[Opening Record excerpts section]
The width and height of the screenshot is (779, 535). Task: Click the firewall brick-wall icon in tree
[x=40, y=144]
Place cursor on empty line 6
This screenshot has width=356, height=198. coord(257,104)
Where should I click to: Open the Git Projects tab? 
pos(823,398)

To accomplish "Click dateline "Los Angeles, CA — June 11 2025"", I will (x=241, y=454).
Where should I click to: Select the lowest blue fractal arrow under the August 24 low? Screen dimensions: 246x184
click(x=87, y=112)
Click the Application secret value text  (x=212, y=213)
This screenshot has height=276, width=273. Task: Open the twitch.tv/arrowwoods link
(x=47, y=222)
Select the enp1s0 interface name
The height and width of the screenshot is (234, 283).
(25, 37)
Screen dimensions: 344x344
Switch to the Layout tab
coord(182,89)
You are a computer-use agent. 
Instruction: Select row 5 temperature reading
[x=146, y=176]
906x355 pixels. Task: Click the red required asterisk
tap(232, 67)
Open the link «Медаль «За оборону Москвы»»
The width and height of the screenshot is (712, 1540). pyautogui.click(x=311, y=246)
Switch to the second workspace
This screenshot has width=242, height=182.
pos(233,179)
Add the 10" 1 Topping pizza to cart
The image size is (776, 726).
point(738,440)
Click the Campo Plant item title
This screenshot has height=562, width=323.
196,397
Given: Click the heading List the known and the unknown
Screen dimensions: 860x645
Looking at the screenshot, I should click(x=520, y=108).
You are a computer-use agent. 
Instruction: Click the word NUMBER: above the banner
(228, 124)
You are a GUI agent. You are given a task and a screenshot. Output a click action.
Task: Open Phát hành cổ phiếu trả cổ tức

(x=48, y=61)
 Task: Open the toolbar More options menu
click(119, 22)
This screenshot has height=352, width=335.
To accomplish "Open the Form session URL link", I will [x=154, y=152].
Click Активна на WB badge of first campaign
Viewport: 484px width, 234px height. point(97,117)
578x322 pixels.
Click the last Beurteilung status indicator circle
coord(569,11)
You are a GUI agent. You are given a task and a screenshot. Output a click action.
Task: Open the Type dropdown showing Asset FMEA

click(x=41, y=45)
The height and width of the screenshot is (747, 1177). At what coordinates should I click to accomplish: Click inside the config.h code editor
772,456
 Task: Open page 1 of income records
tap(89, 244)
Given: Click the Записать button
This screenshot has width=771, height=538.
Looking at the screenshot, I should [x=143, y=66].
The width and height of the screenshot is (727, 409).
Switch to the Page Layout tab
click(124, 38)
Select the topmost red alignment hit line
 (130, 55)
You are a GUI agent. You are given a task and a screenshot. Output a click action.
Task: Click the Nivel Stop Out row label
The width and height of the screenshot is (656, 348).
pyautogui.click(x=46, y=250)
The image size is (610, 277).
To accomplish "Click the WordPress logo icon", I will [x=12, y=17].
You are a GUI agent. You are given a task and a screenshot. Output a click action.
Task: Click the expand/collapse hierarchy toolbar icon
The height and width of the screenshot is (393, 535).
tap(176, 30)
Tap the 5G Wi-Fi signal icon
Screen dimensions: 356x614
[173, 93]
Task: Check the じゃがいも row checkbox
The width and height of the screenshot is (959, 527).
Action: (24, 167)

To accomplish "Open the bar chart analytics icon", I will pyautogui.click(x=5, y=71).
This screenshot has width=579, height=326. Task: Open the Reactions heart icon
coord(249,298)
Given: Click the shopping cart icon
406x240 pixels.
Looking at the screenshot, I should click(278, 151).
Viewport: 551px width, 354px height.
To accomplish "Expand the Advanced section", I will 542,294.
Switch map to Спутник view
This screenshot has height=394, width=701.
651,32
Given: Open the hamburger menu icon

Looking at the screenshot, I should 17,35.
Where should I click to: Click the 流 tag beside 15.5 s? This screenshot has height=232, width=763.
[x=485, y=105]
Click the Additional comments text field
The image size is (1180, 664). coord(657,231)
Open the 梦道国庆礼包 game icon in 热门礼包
[Closing Record excerpts section]
_Your goal_. An exact reproduction of the listing is needed.

_Your response_.
The width and height of the screenshot is (779, 535). Task: Click the firewall brick-wall icon in tree
[x=40, y=144]
Place cursor on empty line 6
This screenshot has width=356, height=198. coord(257,104)
Where should I click to: Open the Git Projects tab? 
pos(823,398)

To accomplish "Click dateline "Los Angeles, CA — June 11 2025"", I will (x=241, y=454).
Where should I click to: Select the lowest blue fractal arrow under the August 24 low? Screen dimensions: 246x184
click(x=87, y=112)
Click the Application secret value text  (x=212, y=213)
This screenshot has height=276, width=273. Task: Open the twitch.tv/arrowwoods link
(x=47, y=222)
Select the enp1s0 interface name
The height and width of the screenshot is (234, 283).
(25, 37)
Screen dimensions: 344x344
Switch to the Layout tab
coord(182,89)
You are a computer-use agent. 
Instruction: Select row 5 temperature reading
[x=146, y=176]
906x355 pixels. Task: Click the red required asterisk
tap(232, 67)
Open the link «Медаль «За оборону Москвы»»
The width and height of the screenshot is (712, 1540). pyautogui.click(x=311, y=246)
Switch to the second workspace
This screenshot has width=242, height=182.
pos(233,179)
Add the 10" 1 Topping pizza to cart
The image size is (776, 726).
point(738,440)
Click the Campo Plant item title
This screenshot has height=562, width=323.
196,397
Given: Click the heading List the known and the unknown
Screen dimensions: 860x645
Looking at the screenshot, I should click(x=520, y=108).
You are a computer-use agent. 
Instruction: Click the word NUMBER: above the banner
(228, 124)
You are a GUI agent. You are given a task and a screenshot. Output a click action.
Task: Open Phát hành cổ phiếu trả cổ tức

(x=48, y=61)
 Task: Open the toolbar More options menu
click(119, 22)
This screenshot has height=352, width=335.
To accomplish "Open the Form session URL link", I will [x=154, y=152].
Click Активна на WB badge of first campaign
Viewport: 484px width, 234px height. point(97,117)
578x322 pixels.
Click the last Beurteilung status indicator circle
coord(569,11)
You are a GUI agent. You are given a task and a screenshot. Output a click action.
Task: Open the Type dropdown showing Asset FMEA

click(x=41, y=45)
The height and width of the screenshot is (747, 1177). At what coordinates should I click to accomplish: Click inside the config.h code editor
772,456
 Task: Open page 1 of income records
tap(89, 244)
Given: Click the Записать button
This screenshot has width=771, height=538.
Looking at the screenshot, I should [x=143, y=66].
The width and height of the screenshot is (727, 409).
Switch to the Page Layout tab
click(124, 38)
Select the topmost red alignment hit line
 (130, 55)
You are a GUI agent. You are given a task and a screenshot. Output a click action.
Task: Click the Nivel Stop Out row label
The width and height of the screenshot is (656, 348).
pyautogui.click(x=46, y=250)
The image size is (610, 277).
To accomplish "Click the WordPress logo icon", I will [x=12, y=17].
You are a GUI agent. You are given a task and a screenshot. Output a click action.
Task: Click the expand/collapse hierarchy toolbar icon
The height and width of the screenshot is (393, 535).
tap(176, 30)
Tap the 5G Wi-Fi signal icon
Screen dimensions: 356x614
[173, 93]
Task: Check the じゃがいも row checkbox
The width and height of the screenshot is (959, 527).
Action: (24, 167)

To accomplish "Open the bar chart analytics icon", I will pyautogui.click(x=5, y=71).
This screenshot has width=579, height=326. Task: Open the Reactions heart icon
coord(249,298)
Given: Click the shopping cart icon
406x240 pixels.
Looking at the screenshot, I should click(278, 151).
Viewport: 551px width, 354px height.
To accomplish "Expand the Advanced section", I will 542,294.
Switch map to Спутник view
This screenshot has height=394, width=701.
651,32
Given: Open the hamburger menu icon

Looking at the screenshot, I should 17,35.
Where should I click to: Click the 流 tag beside 15.5 s? This screenshot has height=232, width=763.
[x=485, y=105]
Click the Additional comments text field
The image size is (1180, 664). coord(657,231)
Open the 梦道国庆礼包 game icon in 热门礼包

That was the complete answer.